● Texto propuesto:
-=-=-=-=-

12 de mayo en casa de Triana

Heraldo de León publica, de forma íntegra, dos capítulos del libro 'Yo Isabel' en el que se refleja la personalidad de las asesinas de Isabel Carrasco, que ahora piden perdón por el crimen cometido
MOntserrat y Triana
Triana y Montserrat, durante el juicio celebrado en la audiencia provincial de León.


Las dos condenadas por asesinar a la presidenta de la Diputación de León, Isabel Carrasco, Montserrat González y Triana Martínez, madre e hija de 69 y 45 años, han pedido perdón por primera vez por el crimen cometido y han asegurado estar arrepentidas del "dolor causado".

Ambas fueron condenadas a 22 y 20 años de prisión por el asesinato organizado de la presidenta de la Diputación de León. Ahora, casi 11 años después, han pedido disculpas por el asesinato.

Este domingo Heraldo de León publica de forma íntegra dos capítulos del libro 'Yo Isabel' (Eolas Editorial), del periodista y director del medio Javier Calvo. Ambos capítulos recrean instantes clave de aquel crimen por el que ahora las asesinas confesas y condenadas piden perdón

Triana, durante su declaración en la Audiencia Provincial de León.
Triana, durante su declaración en la Audiencia Provincial de León.

12 DE MAYO EN LA CASA DE TRIANA

El día del crimen, aquel fatídico 12 de mayo, Triana y su madre se levantaron tarde. En realidad, era casi una costumbre en esa casa. En no pocas ocasiones la noche se alargaba con conversaciones eternas que en la mayoría de los casos tenían a Carrasco como elemento nuclear. Era allí, en aquel salón en el que compartían sofá, donde se cocinaba el odio y la inquina hacia la presidenta de la institución provincial.

Ambas se sentían traicionadas, olvidadas y despreciadas por una mujer a la que habían llegado a considerar amiga por conveniencia y cómplice en intereses, aunque siempre con sus matices.

-=-=-=-=-

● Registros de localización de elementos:
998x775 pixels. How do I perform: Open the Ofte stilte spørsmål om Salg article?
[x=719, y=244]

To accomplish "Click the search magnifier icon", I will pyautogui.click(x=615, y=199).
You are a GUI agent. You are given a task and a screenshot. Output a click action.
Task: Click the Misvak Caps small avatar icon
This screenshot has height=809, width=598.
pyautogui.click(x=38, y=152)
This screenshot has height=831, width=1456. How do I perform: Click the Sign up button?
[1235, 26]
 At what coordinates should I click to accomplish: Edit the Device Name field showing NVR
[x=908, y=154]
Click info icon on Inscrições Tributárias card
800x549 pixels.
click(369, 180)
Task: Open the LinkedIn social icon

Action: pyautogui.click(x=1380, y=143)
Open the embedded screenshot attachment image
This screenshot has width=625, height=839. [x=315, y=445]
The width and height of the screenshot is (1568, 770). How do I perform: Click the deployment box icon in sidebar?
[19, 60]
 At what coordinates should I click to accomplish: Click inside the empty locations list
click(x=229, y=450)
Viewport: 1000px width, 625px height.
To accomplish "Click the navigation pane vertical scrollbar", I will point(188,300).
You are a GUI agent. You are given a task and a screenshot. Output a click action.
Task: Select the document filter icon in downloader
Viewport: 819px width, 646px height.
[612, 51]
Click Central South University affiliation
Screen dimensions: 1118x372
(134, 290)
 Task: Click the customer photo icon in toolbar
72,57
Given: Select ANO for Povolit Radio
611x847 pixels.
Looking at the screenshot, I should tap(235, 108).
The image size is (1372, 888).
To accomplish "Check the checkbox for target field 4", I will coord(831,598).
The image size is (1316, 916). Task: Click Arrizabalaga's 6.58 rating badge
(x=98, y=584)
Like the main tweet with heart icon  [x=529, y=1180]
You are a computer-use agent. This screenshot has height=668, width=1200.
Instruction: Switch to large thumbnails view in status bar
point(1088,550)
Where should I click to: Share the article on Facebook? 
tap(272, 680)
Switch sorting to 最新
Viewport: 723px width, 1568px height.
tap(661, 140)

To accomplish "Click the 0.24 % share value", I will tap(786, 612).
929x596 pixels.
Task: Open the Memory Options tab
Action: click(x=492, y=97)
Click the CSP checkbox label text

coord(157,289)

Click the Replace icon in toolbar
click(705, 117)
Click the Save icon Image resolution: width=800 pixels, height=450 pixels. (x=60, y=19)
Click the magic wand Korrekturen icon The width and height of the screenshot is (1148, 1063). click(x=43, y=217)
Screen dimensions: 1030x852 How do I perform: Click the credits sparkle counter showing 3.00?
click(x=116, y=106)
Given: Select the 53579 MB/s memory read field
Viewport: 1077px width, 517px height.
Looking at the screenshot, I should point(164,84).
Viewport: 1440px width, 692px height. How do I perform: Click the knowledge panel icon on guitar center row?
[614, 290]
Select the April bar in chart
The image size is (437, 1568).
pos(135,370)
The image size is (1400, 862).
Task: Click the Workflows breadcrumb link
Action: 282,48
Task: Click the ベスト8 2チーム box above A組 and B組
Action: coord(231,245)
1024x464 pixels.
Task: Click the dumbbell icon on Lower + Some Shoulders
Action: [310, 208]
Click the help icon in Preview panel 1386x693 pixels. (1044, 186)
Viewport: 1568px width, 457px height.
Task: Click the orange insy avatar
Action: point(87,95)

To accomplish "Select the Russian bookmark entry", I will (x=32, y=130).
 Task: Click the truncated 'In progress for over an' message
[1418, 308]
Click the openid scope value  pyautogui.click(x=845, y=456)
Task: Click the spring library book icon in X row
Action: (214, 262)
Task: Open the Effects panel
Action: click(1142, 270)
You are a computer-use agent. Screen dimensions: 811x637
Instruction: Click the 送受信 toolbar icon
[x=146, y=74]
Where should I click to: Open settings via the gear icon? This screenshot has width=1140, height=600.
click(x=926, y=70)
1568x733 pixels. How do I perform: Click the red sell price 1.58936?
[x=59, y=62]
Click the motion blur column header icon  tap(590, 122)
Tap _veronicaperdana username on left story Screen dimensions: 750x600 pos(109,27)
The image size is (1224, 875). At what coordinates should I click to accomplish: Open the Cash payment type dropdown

-=-=-=-=-

Cambia "prisión" por "cárcel" y copia de nuevo el texto sobre el asesinato de Isabel Carrasco, todo lo que va desde "Las dos condenadas" hasta "por el asesinato.".

Las dos condenadas por asesinar a la presidenta de la Diputación de León, Isabel Carrasco, Montserrat González y Triana Martínez, madre e hija de 69 y 45 años, han pedido perdón por primera vez por el crimen cometido y han asegurado estar arrepentidas del "dolor causado".

Ambas fueron condenadas a 22 y 20 años de cárcel por el asesinato organizado de la presidenta de la Diputación de León. Ahora, casi 11 años después, han pedido disculpas por el asesinato.